The fertile soils place before her the space to grow her food, while they also offer up building materials to erect a dwelling that will shelter her from the elements. Just as the earth provides these sustaining items, her husband also supports her by sharing his wealth, love, and affection for her.
Second Quatrain; "You are the earth whose orbit marks my way"
In the second quatrain, the speaker avers that her husband gives her life direction. As the earth alerts her to the four directions of north, south, east, and west, he husband’s place in sharing her life serves to mark milestones as they reach them in the marriage.
The speaker then reveals a somewhat startling comparison: just as the earth will offer her body a place to rest after the soul has left it, her husband offers that soul rest while she is still in the body.
Third Quatrain: "If in your arms that hold me now so near"
Even as the speaker needs her husband and the earth, there is also one other entity that she must lovingly include in her basket of needs. Her husband holds her close in a loving embrace as the earth’s gravity embraces and keeps her on the planet.
Still she admits that at times she may "lift [her] keening thoughts to Helicon," the river that disappeared underground after the women with blood-stained hands from killing Orpheus attempted to wash that blood away in its innocent waters.
Acknowledging the nurturing, close relationship she has with her husband and the earth, she knows that she also must pay tribute to other specific natural elements. Thus she metaphorically asserts her relationship with the waters of earth as flowers and leaves of trees upturn to the sky.
Couplet: "If in your arms that hold me now so near"
The speaker avers that she needs the earth, but her needs also extend to the sky. In that need, she becomes a child of the sky, just as the earth itself is, along with the trees that require sunlight for existence.
The necessity for the sky does not diminish her love and appreciation for her husband and the earth. She avers that she "need[s] [them] no less than [she] need[s] the sky."
The second part of Gloria’s “To the Man I Married” features two quatrains.
First Quatrain: "I cannot love you with a love"
The speaker reveals her desire not to exaggerate the status of her feelings for her husband as she has metaphorically compared her love for him to be similar to the affection she harbors for the earth.

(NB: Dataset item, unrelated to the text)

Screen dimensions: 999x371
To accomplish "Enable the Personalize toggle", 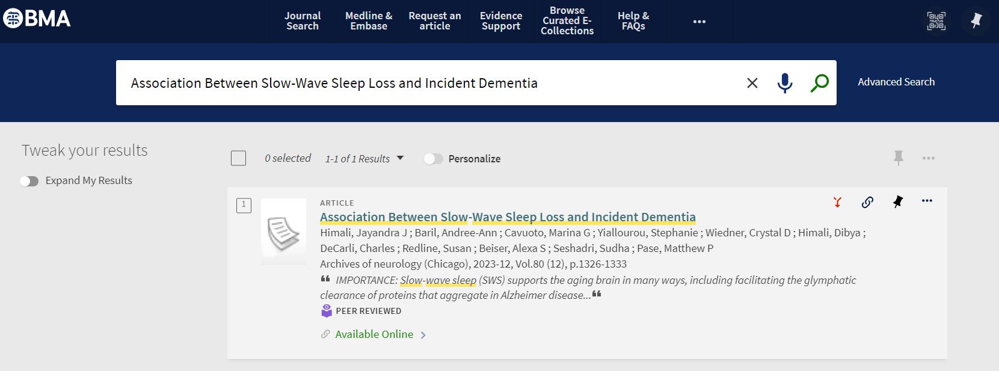I will coord(433,159).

In what might sound somewhat contradictory, the speaker asserts that she cannot really compare her love for her husband to the ocean, because the ocean is too expansive and such a comparison would be false.
Second Quatrain: "But I can love you with a love"
Because the speaker has already compared him metaphorical to the earth, it might seem somewhat confusing to find her claiming that the ocean is too large to make a target of comparison work.
Nevertheless, she does decide that she can compare that love to the waves, which are part of the ocean. And those waves reflect the blue of the skies.